On a road trip passing through the Texas panhandle and parts of Oklahoma following the famed U.S. Route 66, I remember stopping in several small towns. I'm sure the places I visited each had distinct personalities, and if I'd stayed longer than enough time to buy a bag of pretzels and make a bathroom run, I would have been delighted to discover their charms. But I didn't. To me, these stops along the highway all looked the same—weathered houses, a few churches, a revived service station, a bar and a smattering of fast food joints. That was it.

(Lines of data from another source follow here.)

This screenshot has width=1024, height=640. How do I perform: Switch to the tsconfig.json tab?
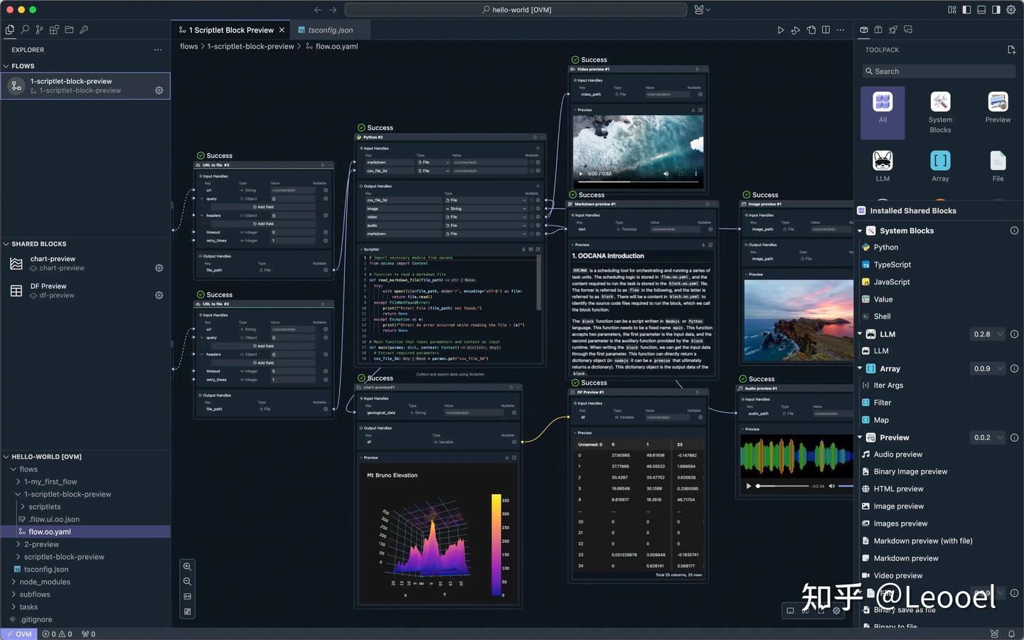point(331,30)
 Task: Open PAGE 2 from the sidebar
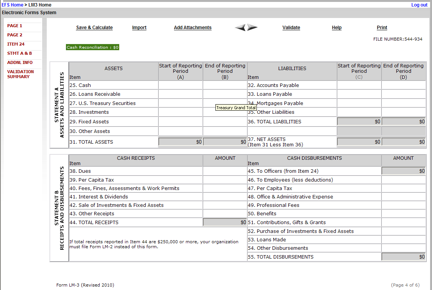point(15,35)

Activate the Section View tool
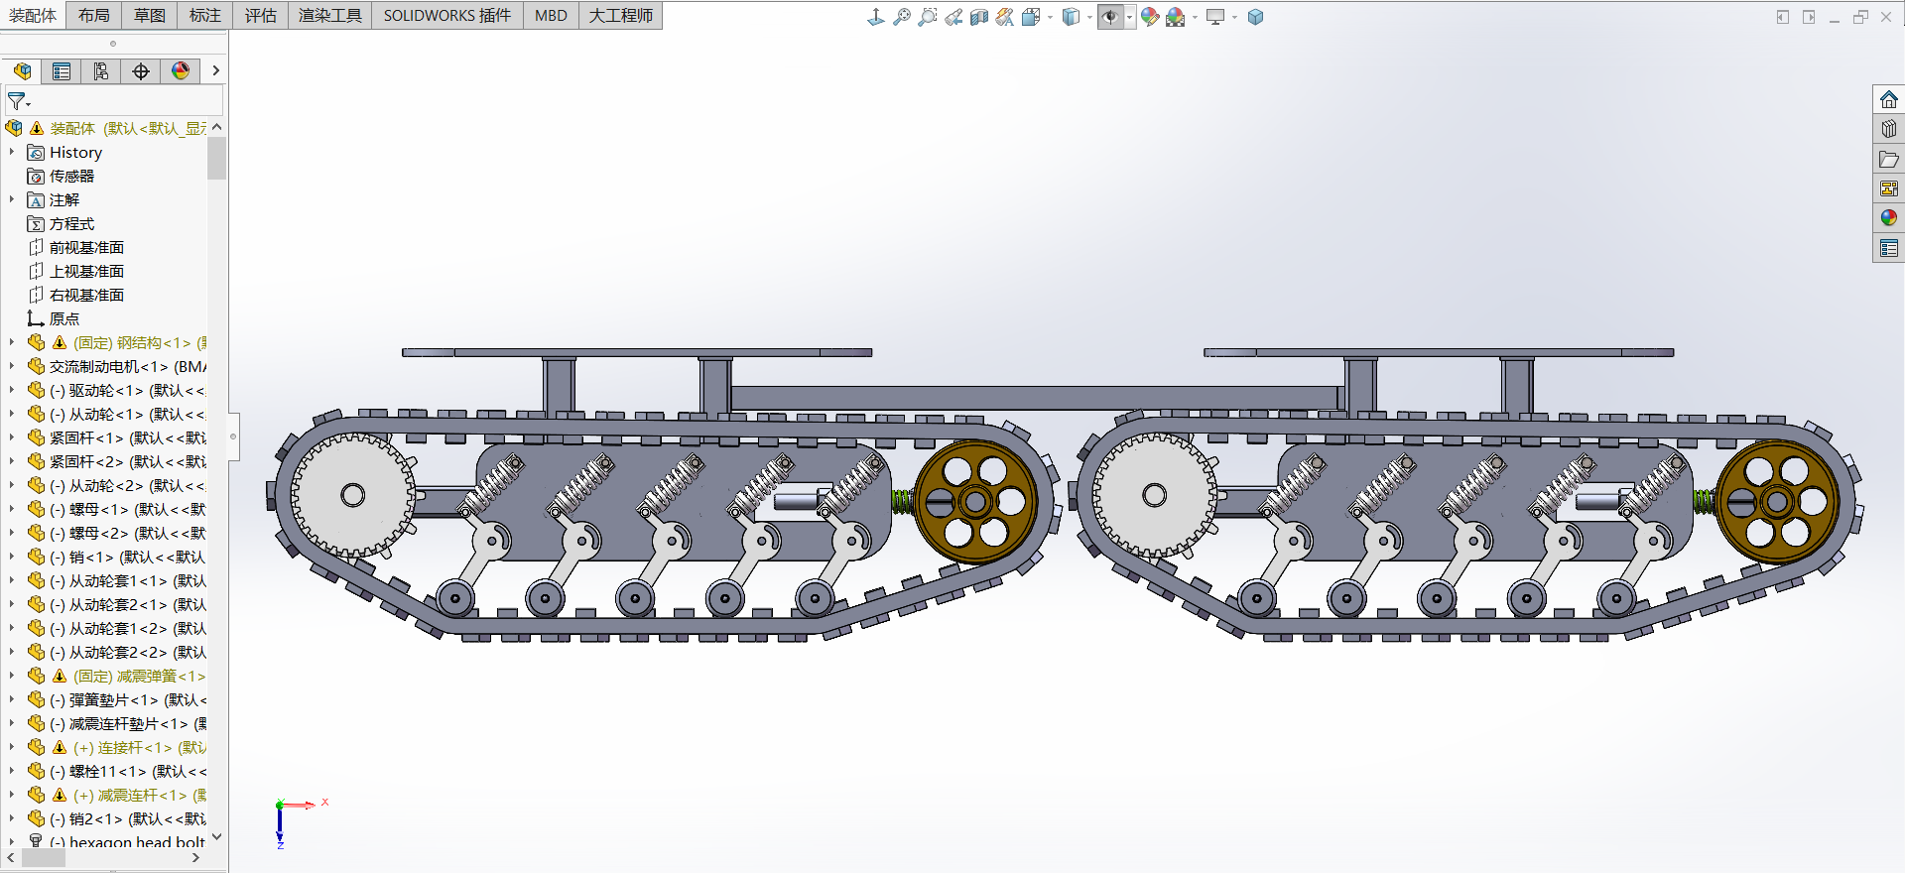coord(978,17)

It didn't occur to me to wonder where the people who lived in these towns bought groceries. When you grow up in the suburbs surrounded by competing supermarket chains, the idea that quality food is not immediately available to everyone is not something you consider. Luckily, today we are considering it. In towns like the ones I passed through and several across the country, fast food and the convenience stores are the only food options. It's not hard to imagine what winds up on dinner tables in these cities and why rates of obesity and diabetes are skyrocketing across the country, especially in children.
These "food deserts" (defined as any area of the world where healthy food is difficult to obtain) are not just isolated to rural areas. Experts estimate roughly half the residents of Detroit live in a declared food desert, and 630,000 Chicagoans live in neighborhoods with no grocery stores. Nationwide, the U.S. Department of Agriculture reports that six percent of all U.S. households do not have access to quality food. That's just shocking considering we live in one of the wealthiest countries in the world. The good news is this is an area where natural foods retailers can make a big difference.

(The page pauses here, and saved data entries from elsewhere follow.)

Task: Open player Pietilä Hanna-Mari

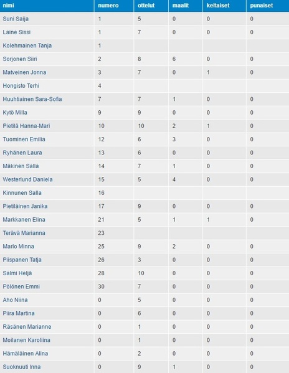Action: click(x=26, y=126)
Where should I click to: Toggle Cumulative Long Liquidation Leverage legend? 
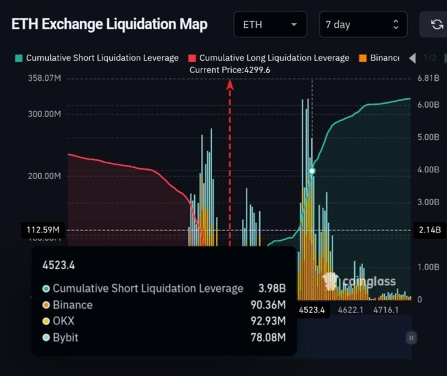point(269,58)

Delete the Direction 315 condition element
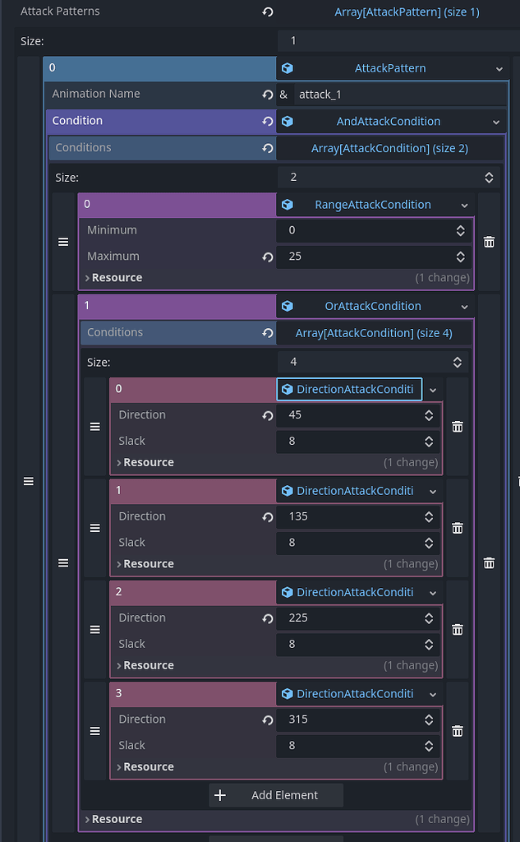[x=458, y=731]
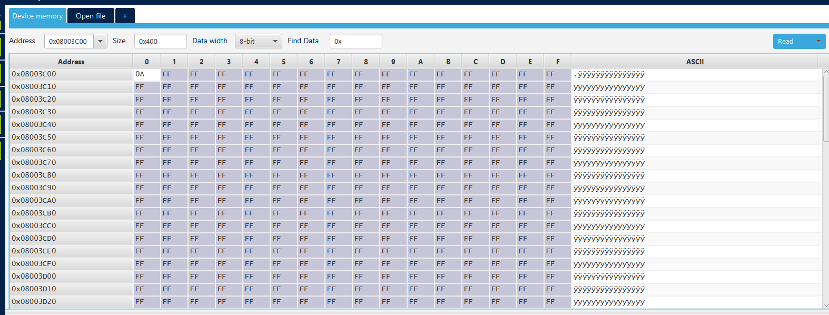The width and height of the screenshot is (829, 315).
Task: Expand the Read button dropdown arrow
Action: (818, 41)
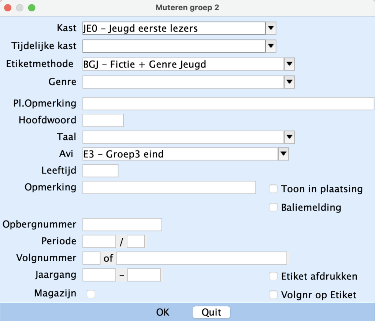The width and height of the screenshot is (375, 321).
Task: Enable the Toon in plaatsing checkbox
Action: click(x=273, y=189)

At Natural Products Expo West this week, the education session How to Flourish in a Food Desert on Saturday, March 12 at 11:45 a.m. will suggest how store owners can build successful businesses in these often overlooked areas. Advice, tips to overcome perceived obstacles and success stories will be presented by Braham Ahmadi, co-founder of the People's Grocery which provides healthy and affordable food to residents in Oakland, Calif., Khanh Nguyen, senior program officer for the Colorado Health Foundation and Maren Stewart of Livewell Colorado a nonprofit organization committed to reducing obesity.
Whether retailers leave the session ready to relocate to Erick, Okla. or just with some ideas of how to reach out in their communities, it's time to start considering food deserts as destinations and not just stops along the way.